REQUIREMENT:
What you return must be the exact lines of the material below, from the first through the one that has "You are a GUI", with no pictures and, please, nothing else.

LISTED RECORDS:
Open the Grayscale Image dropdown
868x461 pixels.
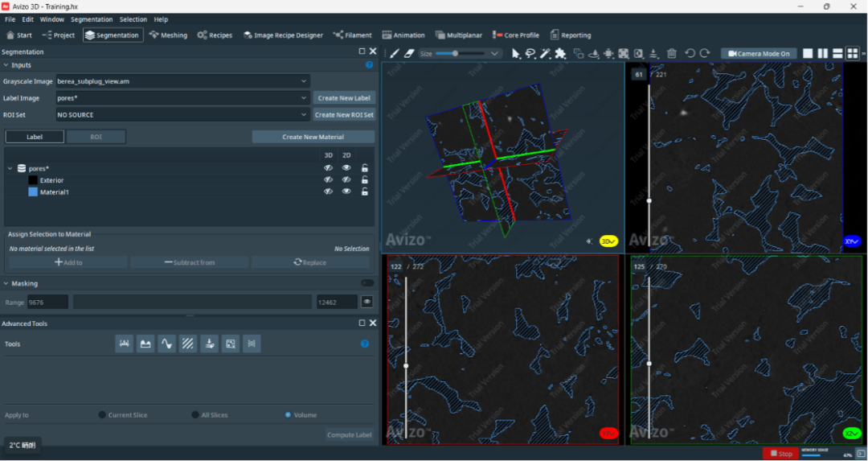183,81
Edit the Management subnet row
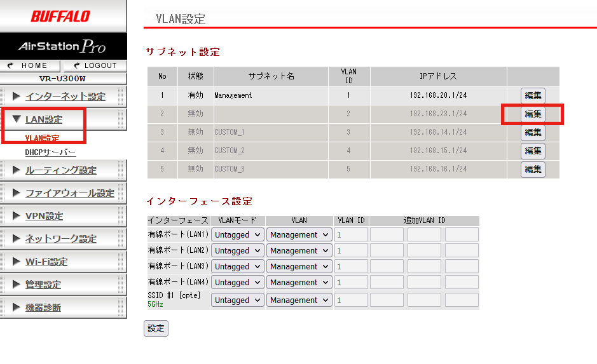597x364 pixels. tap(533, 96)
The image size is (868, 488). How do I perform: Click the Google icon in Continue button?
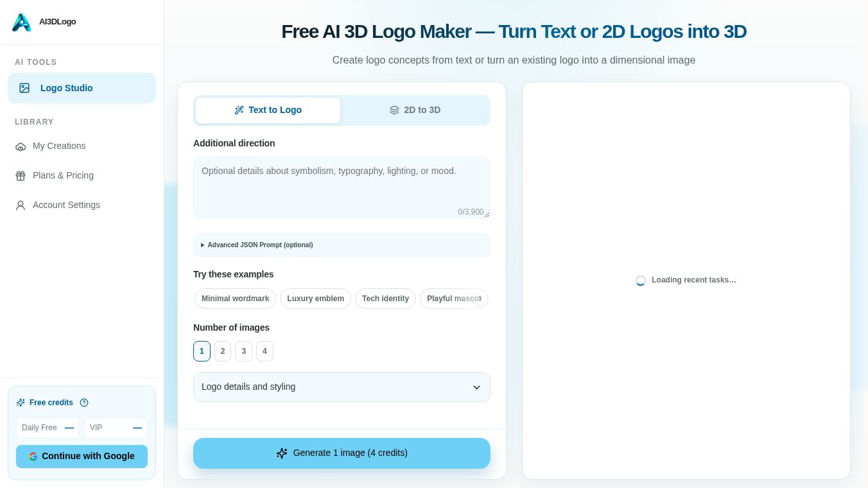[x=33, y=457]
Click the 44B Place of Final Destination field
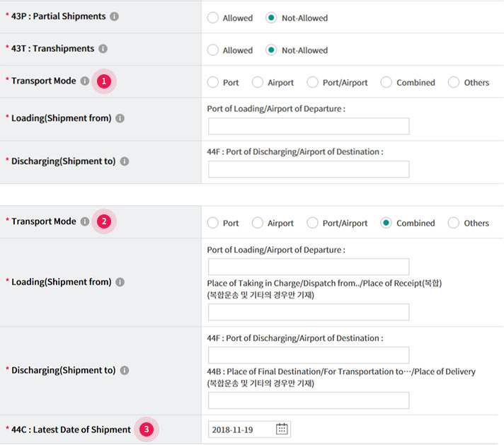This screenshot has height=445, width=504. 309,400
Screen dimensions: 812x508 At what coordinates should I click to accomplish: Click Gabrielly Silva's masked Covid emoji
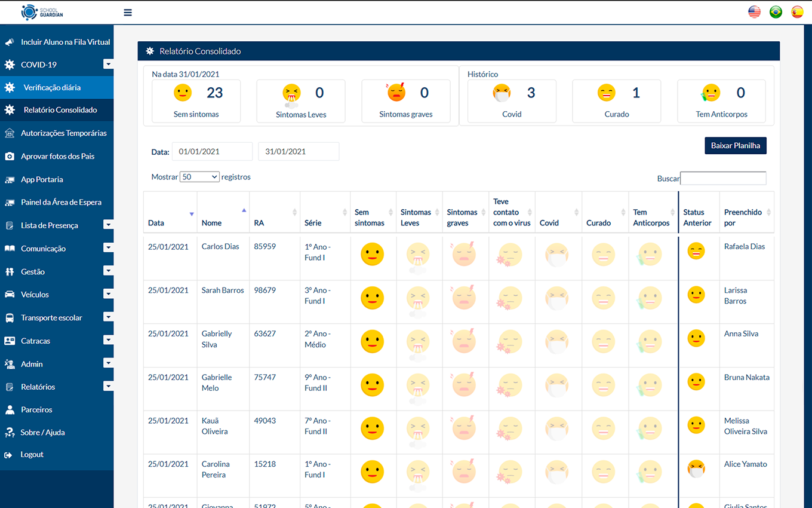tap(557, 342)
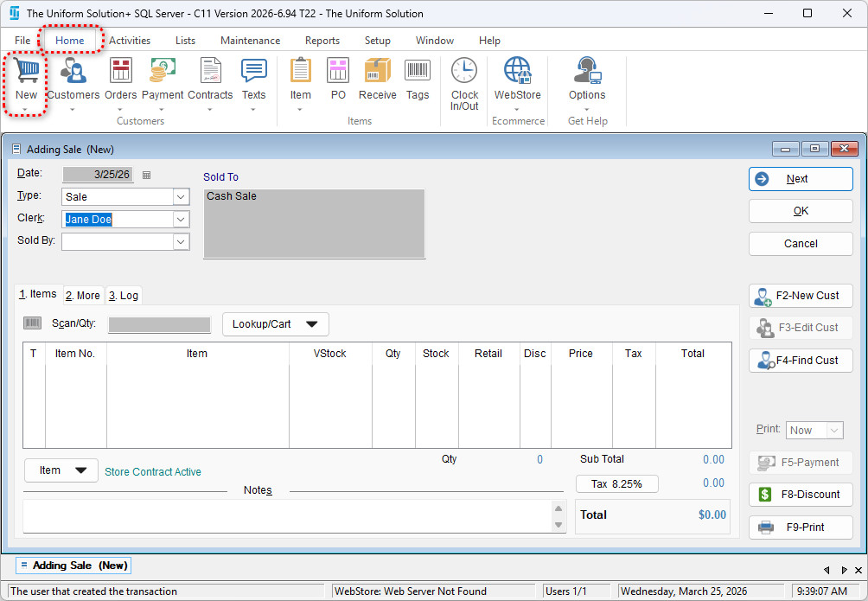This screenshot has height=601, width=868.
Task: Open the Lookup/Cart dropdown button
Action: click(x=275, y=324)
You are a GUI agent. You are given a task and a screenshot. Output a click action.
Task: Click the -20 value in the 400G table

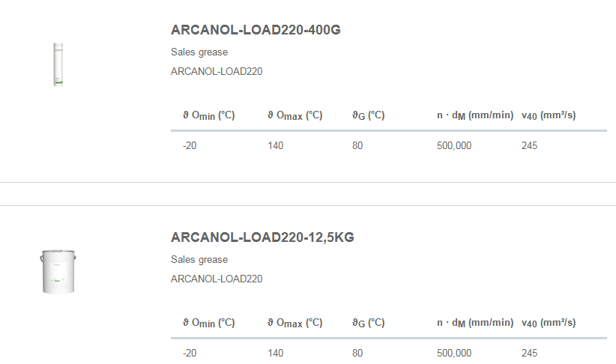click(x=190, y=146)
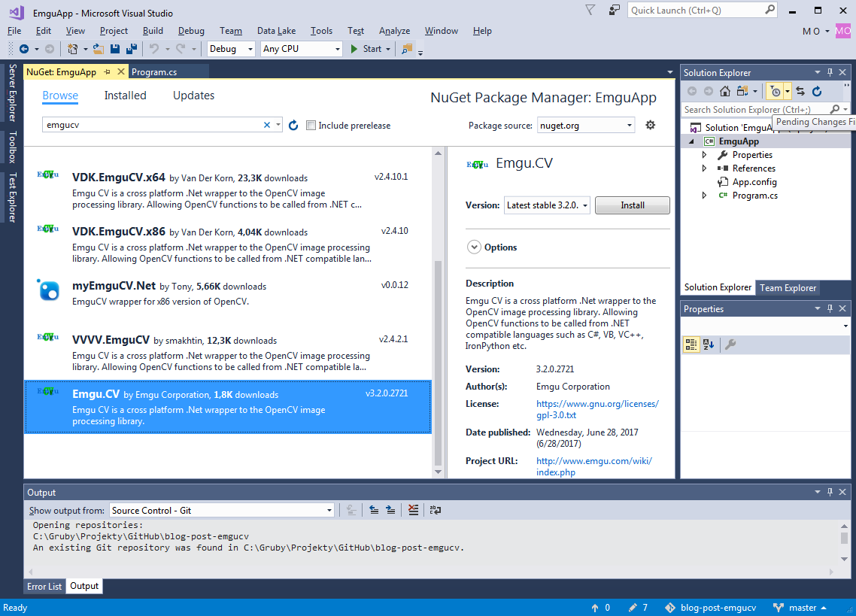Image resolution: width=856 pixels, height=616 pixels.
Task: Switch to the Installed packages tab
Action: tap(125, 96)

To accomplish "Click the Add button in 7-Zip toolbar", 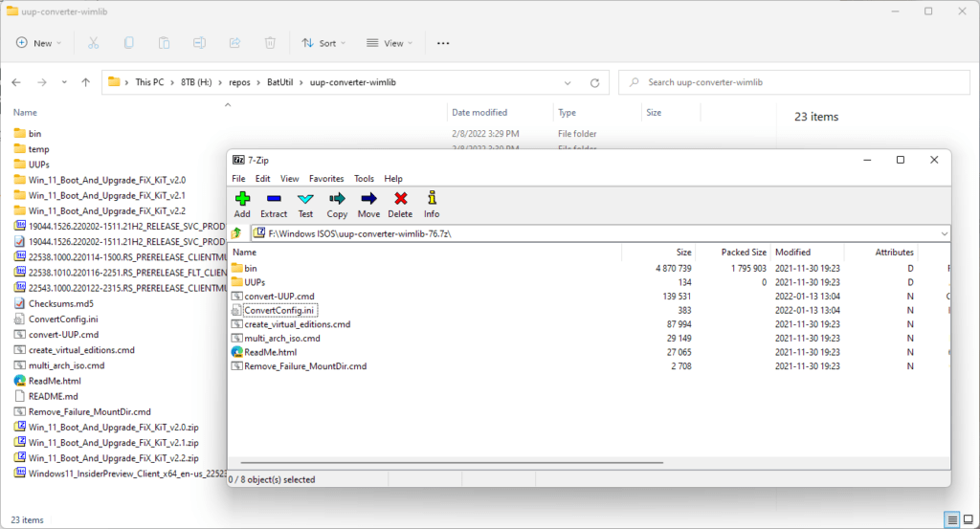I will click(242, 204).
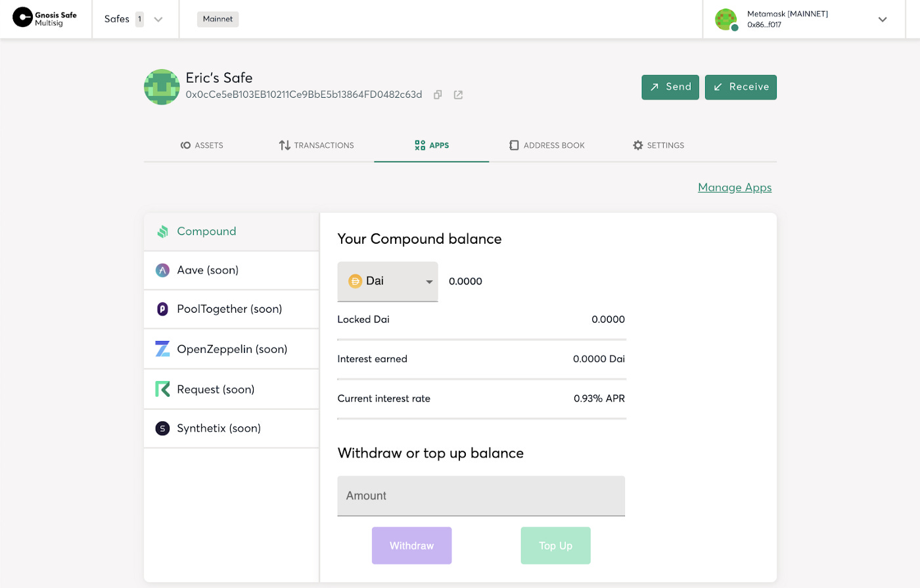Expand the Safes list dropdown
This screenshot has height=588, width=920.
[x=158, y=19]
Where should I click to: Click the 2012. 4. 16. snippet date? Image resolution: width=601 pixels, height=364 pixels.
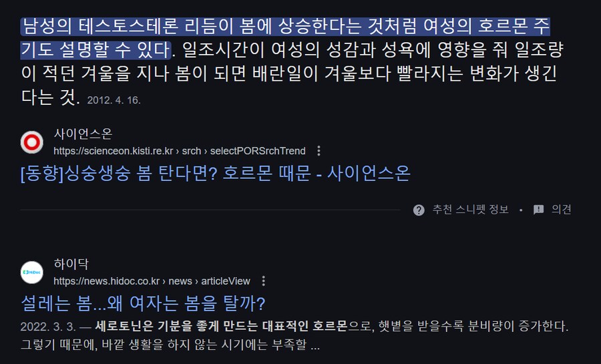tap(114, 100)
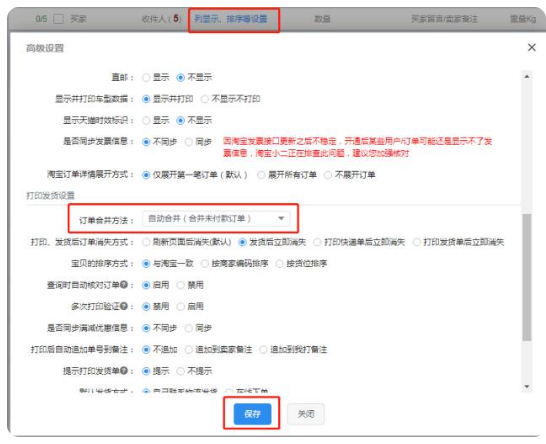Screen dimensions: 546x444
Task: Click the scrollbar down arrow
Action: coord(527,387)
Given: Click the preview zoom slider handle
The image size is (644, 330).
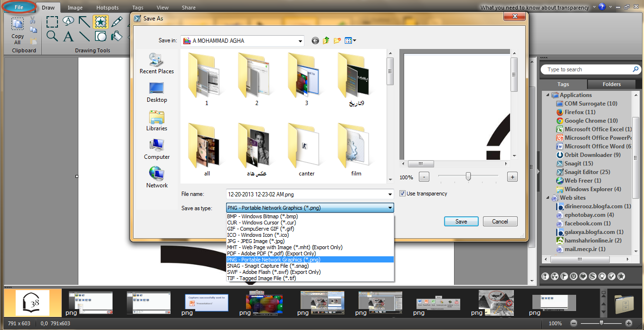Looking at the screenshot, I should pos(468,176).
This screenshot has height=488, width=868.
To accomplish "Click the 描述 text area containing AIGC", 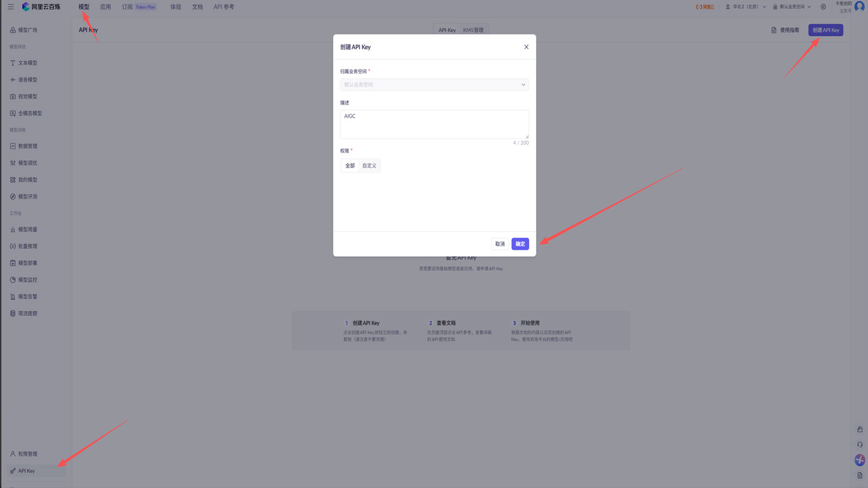I will point(435,124).
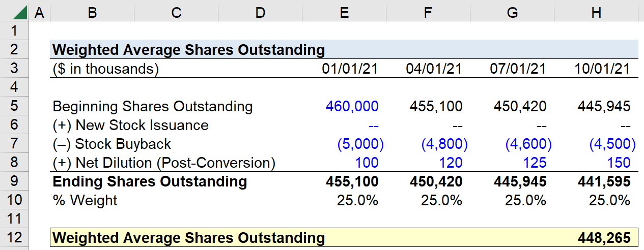Select column B header

(92, 12)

EXERCISE RESPONSE:
Open the Grayscale Image dropdown
868x461 pixels.
183,81
Edit the Management subnet row
597x364 pixels. tap(533, 96)
The image size is (868, 488). How do I perform: Click the Google icon in Continue button?
[x=33, y=457]
Click the 44B Place of Final Destination field
This screenshot has height=445, width=504. 309,400
Screen dimensions: 812x508 At what coordinates should I click to accomplish: Click Gabrielly Silva's masked Covid emoji
tap(557, 342)
This screenshot has height=601, width=868.
Task: Open the Lookup/Cart dropdown button
Action: click(x=275, y=324)
You are a GUI agent. You are given a task and a screenshot. Output a click action.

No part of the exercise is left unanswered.